[Collected data]

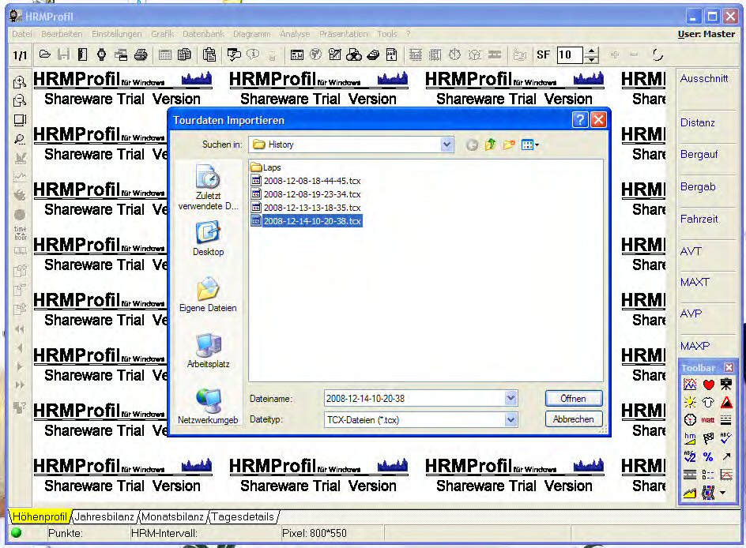This screenshot has height=548, width=746.
Task: Click the Abbrechen button
Action: pos(573,419)
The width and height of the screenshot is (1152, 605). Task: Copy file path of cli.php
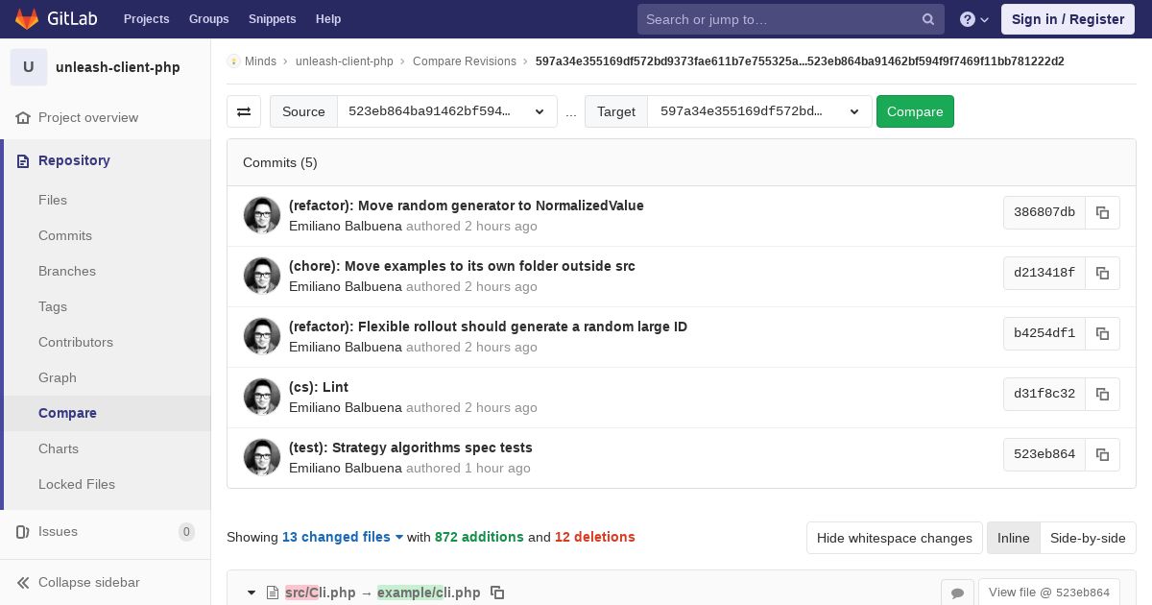tap(497, 593)
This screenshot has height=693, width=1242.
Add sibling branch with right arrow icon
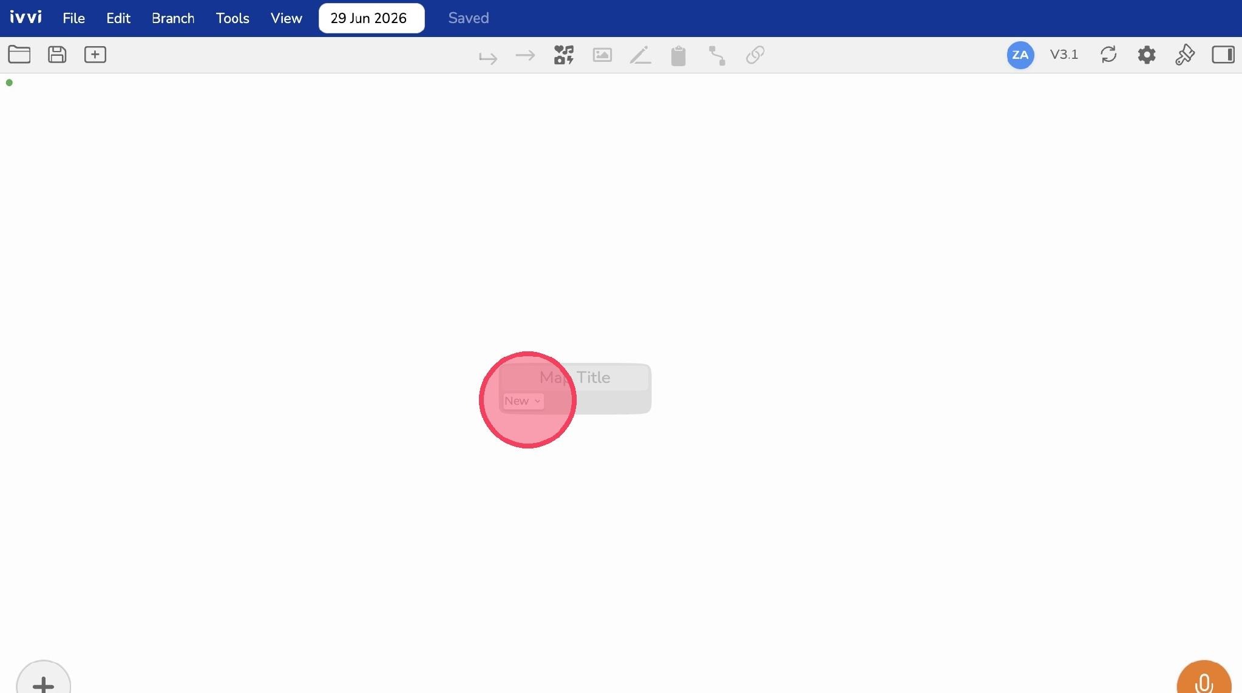525,56
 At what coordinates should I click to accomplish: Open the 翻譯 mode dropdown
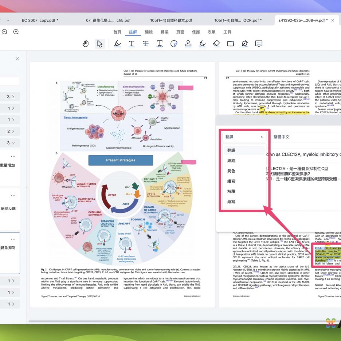point(243,137)
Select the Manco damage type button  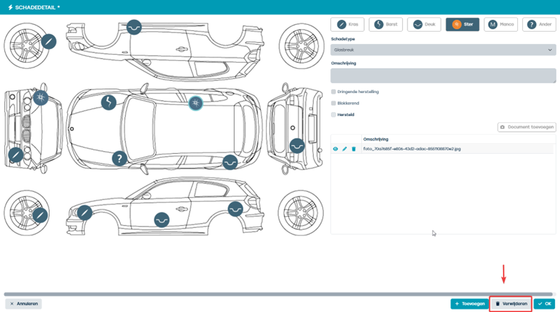point(501,24)
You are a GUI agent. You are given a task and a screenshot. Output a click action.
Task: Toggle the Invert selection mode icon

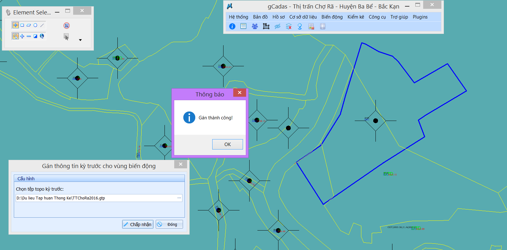(x=35, y=36)
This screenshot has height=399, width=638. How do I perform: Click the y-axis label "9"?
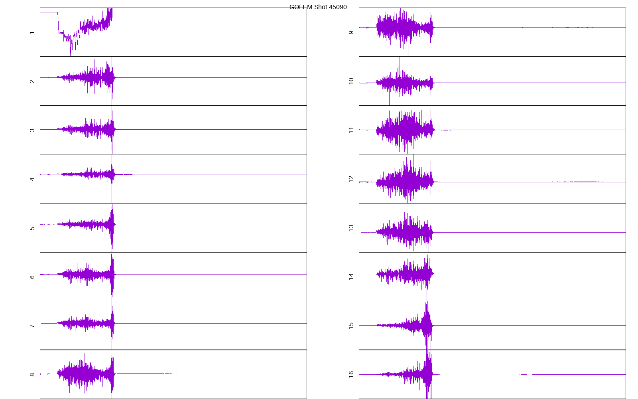[351, 32]
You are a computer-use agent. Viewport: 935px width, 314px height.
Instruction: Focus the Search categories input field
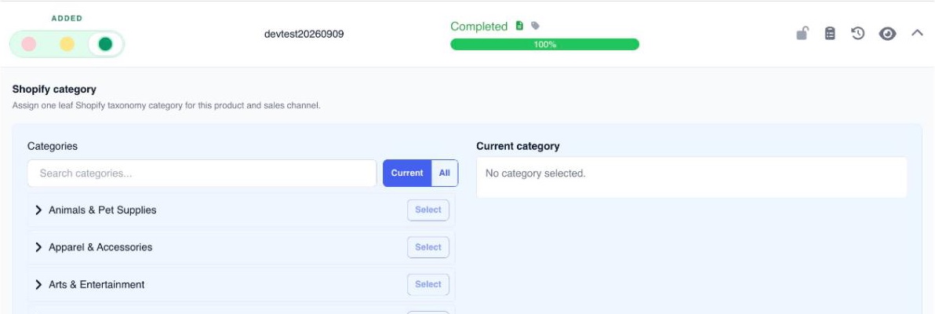202,173
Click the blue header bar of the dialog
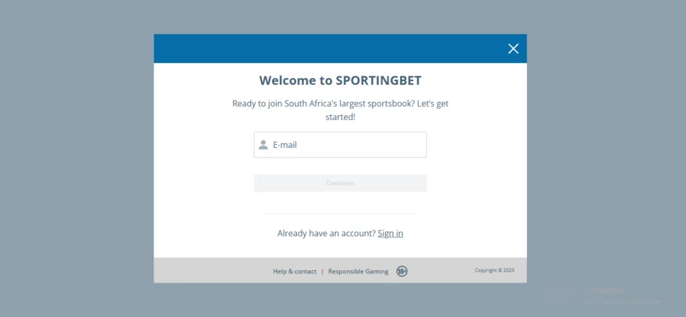The width and height of the screenshot is (686, 317). coord(328,48)
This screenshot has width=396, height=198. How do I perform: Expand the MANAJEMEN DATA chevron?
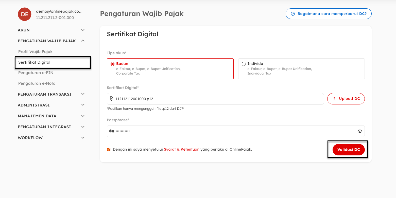tap(83, 116)
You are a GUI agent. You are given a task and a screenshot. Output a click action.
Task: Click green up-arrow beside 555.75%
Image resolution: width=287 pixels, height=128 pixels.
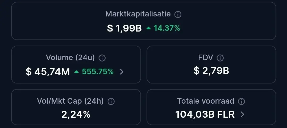(77, 72)
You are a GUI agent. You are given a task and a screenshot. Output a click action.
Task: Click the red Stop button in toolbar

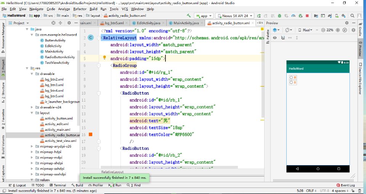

## WHAT YOU ARE ASKED TO DO
Output exactly the lines from the one containing "Task: Toggle the Invert selection mode icon" through the last line of the records above, both included, and leave out the pictures.

## OUTPUT
Task: Toggle the Invert selection mode icon

(x=35, y=36)
This screenshot has height=399, width=638. How do I perform: Click the y-axis label "9"?
[351, 32]
You are a computer-use agent. Viewport: 935px width, 314px height.
Instruction: Focus the Search categories input field
202,173
Click the blue header bar of the dialog
The width and height of the screenshot is (686, 317). coord(328,48)
This screenshot has width=396, height=198. How do I perform: Expand the MANAJEMEN DATA chevron?
tap(83, 116)
You are a GUI agent. You are given a task and a screenshot. Output a click action.
Task: Click green up-arrow beside 555.75%
Image resolution: width=287 pixels, height=128 pixels.
(77, 72)
You are a GUI agent. You are given a task and a screenshot. Output a click action.
Task: Click the red Stop button in toolbar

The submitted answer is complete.